Linda JonesMBE

Personal information
- Full name: Linda Christine Jones
- Born: 1952 (age 73–74) Auckland, New Zealand
- Occupation: Jockey

Horse racing career
- Sport: Horse racing
- Career wins: 65

Racing awards
- New Zealand Racing Personality of the Year (1979)

Honours
- New Zealand Sports Hall of Fame (1990) New Zealand Racing Hall of Fame (2010)

= Linda Jones (jockey) =

New Zealand jockey (born 1952)

Linda Christine Jones (born 1952) is a New Zealand former thoroughbred horse racing jockey. She was the first woman to be granted a race licence in New Zealand in 1977 and the first in Australasia to achieve four victories in a single day the following year. Jones finished second in the 1978/1979 Jockey Premiership with 18 winners by Christmas 1978. She later became the first woman to ride a Derby winner in each of the Australasia, Europe, and North America continents and the first female to beat professional male entrants at an Australian-registered event. Injury prompted Jones to retire in 1980; she had achieved 65 victories within 18 months. She is an inductee of both the New Zealand Sports Hall of Fame and the New Zealand Racing Hall of Fame.

==Career==
In 1952, Jones was born in Auckland, New Zealand. She partook in the 1970 Powder Puff Derby as one of eleven jockeys in an era when women were not allowed to be jockeys. Jones was later invited to compete at a meet in Brazil in 1975 and told her husband Alan Jones she wanted to be a jockey. She went on to win the 1975 Qantas International Women's Handicap at Rotorua, and was considered New Zealand's leading female jockey. In September 1976, Jones became the first woman to apply for an apprentice jockey licence with the New Zealand Racing Conference (NZRC). The application was rejected on the grounds of her being "too old, married and not strong enough"; they felt she would claim men's jockey's winnings and would not receive the appropriate dressing rooms. Jones and her husband were prepared to go to court, and she led a campaign for improved equality within the racing industry, for which she received hate mail. The government of New Zealand later passed legislation in the form of the Human Rights Commission Act 1977 banning sexual discrimination. Following heavy pressure from the racing journalist John Costello, the NZRC approved female racing licences in July 1977, and Jones became both the first woman to be granted a New Zealand race licence and the first woman to compete against men in the country.

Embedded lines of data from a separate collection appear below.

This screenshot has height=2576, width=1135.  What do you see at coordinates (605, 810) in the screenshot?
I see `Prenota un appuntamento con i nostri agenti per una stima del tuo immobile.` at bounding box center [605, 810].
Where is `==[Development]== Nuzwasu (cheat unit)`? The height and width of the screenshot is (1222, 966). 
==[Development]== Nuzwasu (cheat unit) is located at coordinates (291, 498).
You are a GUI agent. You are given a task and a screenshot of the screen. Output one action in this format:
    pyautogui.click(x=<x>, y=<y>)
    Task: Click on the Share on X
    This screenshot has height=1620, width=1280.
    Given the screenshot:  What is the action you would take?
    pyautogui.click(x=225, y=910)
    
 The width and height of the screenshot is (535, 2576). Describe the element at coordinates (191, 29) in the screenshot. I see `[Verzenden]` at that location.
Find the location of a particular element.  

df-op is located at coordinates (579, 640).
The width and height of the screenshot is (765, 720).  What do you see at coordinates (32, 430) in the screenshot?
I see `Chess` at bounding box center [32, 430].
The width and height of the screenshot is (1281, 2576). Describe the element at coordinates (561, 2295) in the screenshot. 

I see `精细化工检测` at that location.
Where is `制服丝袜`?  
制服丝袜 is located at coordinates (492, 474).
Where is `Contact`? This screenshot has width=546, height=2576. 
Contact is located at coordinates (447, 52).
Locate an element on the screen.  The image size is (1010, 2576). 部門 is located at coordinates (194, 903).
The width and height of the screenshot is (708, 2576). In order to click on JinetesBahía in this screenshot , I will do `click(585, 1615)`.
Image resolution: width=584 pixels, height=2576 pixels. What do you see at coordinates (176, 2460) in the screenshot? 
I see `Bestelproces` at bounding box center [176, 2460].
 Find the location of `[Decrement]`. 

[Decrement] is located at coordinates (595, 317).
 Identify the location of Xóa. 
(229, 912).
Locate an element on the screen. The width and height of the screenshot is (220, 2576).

She was apprenticed to her husband, and required to stay apprenticed until 1982 per New Zealand racing rules with her earnings put into a Racing Conference trust. She began riding professionally on 12 August 1978, at Matamata. Jones achieved her first winner at Te Rapa, and received nationwide attention for becoming the first woman in Australasia to win four times on the same day at a September 1978 meeting at Te Rapa. She was also the first woman in the North Island to claim victory. Jones rode 18 winners by Christmas 1978 and was second in the 1978/1979 Jockey Premiership. She went on to ride Holy Toledo to victory in the 1979 Grade II Wellington Derby that took place that January, becoming the first woman to ride a Derby winner in each of the Australasia, Europe, and North America continents. Jones later became the first woman to ride a winner over professional male entrants at an Australian-registered event when she rode Pay The Purple to a first-place finish at the 1979 Labour Day Cup at Brisbane in May 1979. That year, she sustained two separate injuries by fracturing her rib and puncturing her lung. Jones had achieved 65 victories as a jockey within 18 months.

In March 1980, she sustained a suspected broken pelvis, a fractured vertebrae atop her spine, sprained wrist and concussion in an accident while training at her husband's Cambridge establishment. Jones accepted that she possibly could never fully recover to peak fitness and retired from racing in September 1980. She went into semi-retirement and began training race horses and achieved success with them in Australia in the 1980s.

==Personal life==
She and her husband have a daughter who was born in 1977. Jones was appointed MBE in the 1979 Queen's Birthday Honours "for her contribution to racing and women's rights".

==Profile==
Jones was listed between 45 and 46 kg. In 1979, she sought not to enter one or two events of a single meeting as she combined her career with a holiday. Jones wrote the autobiography, The Linda Jones Story, in 1979.

==See also==
- Thoroughbred racing in New Zealand

==Honours==
She was nominated for the 1978 New Zealand Sportswoman of the Year by the nation's South Pacific Television channel, and received the New Zealand Racing Personality of the Year Award from the Prime Minister Robert Muldoon the following year. In 1990, Jones was added to the sporting category of the New Zealand Sports Hall of Fame. She was the first woman to be inducted into the New Zealand Racing Hall of Fame in March 2010. In April 2019, a retirement village on Hamilton's River Road was named after Jones in celebration of her sporting achievements.